PROBLEM REQUIREMENTS: Please repeat the lines of the material below exactly, starting with the one that contains "Instruction: Click the" and ending with the last.
DATA TO USE section start
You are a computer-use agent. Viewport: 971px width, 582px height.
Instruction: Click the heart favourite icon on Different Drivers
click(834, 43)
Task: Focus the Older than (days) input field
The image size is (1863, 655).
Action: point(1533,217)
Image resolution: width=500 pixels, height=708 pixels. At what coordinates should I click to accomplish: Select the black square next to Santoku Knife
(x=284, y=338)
DATA TO USE section end
ANSWER SECTION:
Instruction: Click the heart favourite icon on Different Drivers
click(834, 43)
Task: Focus the Older than (days) input field
The image size is (1863, 655).
Action: point(1533,217)
Image resolution: width=500 pixels, height=708 pixels. At what coordinates should I click to accomplish: Select the black square next to Santoku Knife
(x=284, y=338)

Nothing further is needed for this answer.